Coronavirus
Una cuarentena en el alfeizar de la ventana

Hoy he oído llorar a mi hijo. De las pocas veces que lo ha hecho. Se estaba probando sus zapatillas deportivas y ya no le valían. Sus pies, que crecen a una velocidad vertiginosa, no han respetado la cuarentena. De fondo, las palabras del ministro de Sanidad aseveraban que no había llegado su momento para pisar el suelo.

Sire en su ventana
Sire en su ventana Sara Plaza Casares

Sire se pasa el día como funambulista, recorriendo de un lado a otro el alfeizar de la ventana. Vivimos en un bajo enrejado, lo suficientemente alto para que no roce con nadie y lo suficientemente bajo como para saltar sin ocasionarse ningún rasguño. Que nadie se asuste ni llame a servicios sociales, que los barrotes son fuertes y entre sus huecos apenas entra la mitad de la palabra libertad.
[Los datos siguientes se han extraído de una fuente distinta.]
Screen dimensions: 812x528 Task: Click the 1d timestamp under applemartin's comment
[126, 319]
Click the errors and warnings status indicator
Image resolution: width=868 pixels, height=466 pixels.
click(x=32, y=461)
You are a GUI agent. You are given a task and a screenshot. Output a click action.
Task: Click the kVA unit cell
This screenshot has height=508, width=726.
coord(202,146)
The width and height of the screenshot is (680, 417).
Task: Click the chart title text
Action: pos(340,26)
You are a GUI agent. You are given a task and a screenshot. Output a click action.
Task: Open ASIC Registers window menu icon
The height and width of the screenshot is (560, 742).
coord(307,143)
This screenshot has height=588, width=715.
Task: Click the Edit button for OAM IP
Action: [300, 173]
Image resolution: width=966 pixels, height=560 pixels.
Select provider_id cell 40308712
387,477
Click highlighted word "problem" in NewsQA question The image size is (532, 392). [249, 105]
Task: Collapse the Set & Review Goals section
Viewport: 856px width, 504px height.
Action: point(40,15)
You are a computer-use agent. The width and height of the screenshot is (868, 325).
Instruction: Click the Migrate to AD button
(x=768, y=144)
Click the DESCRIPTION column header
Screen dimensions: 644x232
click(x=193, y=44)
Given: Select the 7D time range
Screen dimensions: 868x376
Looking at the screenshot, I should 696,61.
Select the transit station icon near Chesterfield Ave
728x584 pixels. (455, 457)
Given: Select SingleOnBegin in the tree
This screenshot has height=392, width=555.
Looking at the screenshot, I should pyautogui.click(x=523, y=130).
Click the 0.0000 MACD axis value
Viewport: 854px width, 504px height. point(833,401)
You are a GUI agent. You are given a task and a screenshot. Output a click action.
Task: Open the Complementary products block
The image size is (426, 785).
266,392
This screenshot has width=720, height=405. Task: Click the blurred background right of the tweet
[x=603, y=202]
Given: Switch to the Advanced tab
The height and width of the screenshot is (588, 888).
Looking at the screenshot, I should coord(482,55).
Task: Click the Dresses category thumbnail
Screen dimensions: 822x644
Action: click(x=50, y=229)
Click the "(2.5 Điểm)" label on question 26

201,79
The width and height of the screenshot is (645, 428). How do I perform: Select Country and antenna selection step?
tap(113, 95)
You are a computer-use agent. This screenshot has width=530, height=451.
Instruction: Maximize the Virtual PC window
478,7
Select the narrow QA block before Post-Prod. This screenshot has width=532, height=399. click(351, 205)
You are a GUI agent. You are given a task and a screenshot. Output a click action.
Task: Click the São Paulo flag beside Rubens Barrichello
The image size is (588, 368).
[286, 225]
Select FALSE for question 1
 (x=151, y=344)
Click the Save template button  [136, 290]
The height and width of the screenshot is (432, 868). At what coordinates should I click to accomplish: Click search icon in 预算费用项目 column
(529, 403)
En el breve espacio entre las rejas y la casa, entre la calle y el encierro, entre el sol y las paredes de gotelé, pasa sus tardes tomando ‘airesito’ o saludando a las vecinas que sacan a pasear a sus perros. Unos perros que pueden recorrer las amplias y vacías calles, que pueden retozar en el césped y jugar a enterrar cosas. Que pueden hacer sus necesidades mientras las de Sire, de viento y de luz, no están del todo cubiertas.

A veces da de comer a los gorriones que, absortos ante la ausencia de seres malolientes y enfadados que antaño arrinconaban sus asustadizas alas, han tomado la acera. Desde abajo le miran y le trinan pidiendo más comida. Él, paciente, les explica que no queda pan, que mamá lleva cuatro días sin hacer la compra. Que se esperen, que tengan paciencia. Y que le esperen, que un día podrá bajar a la calle y les dará los trozos más crujientes desde su diminuta mano.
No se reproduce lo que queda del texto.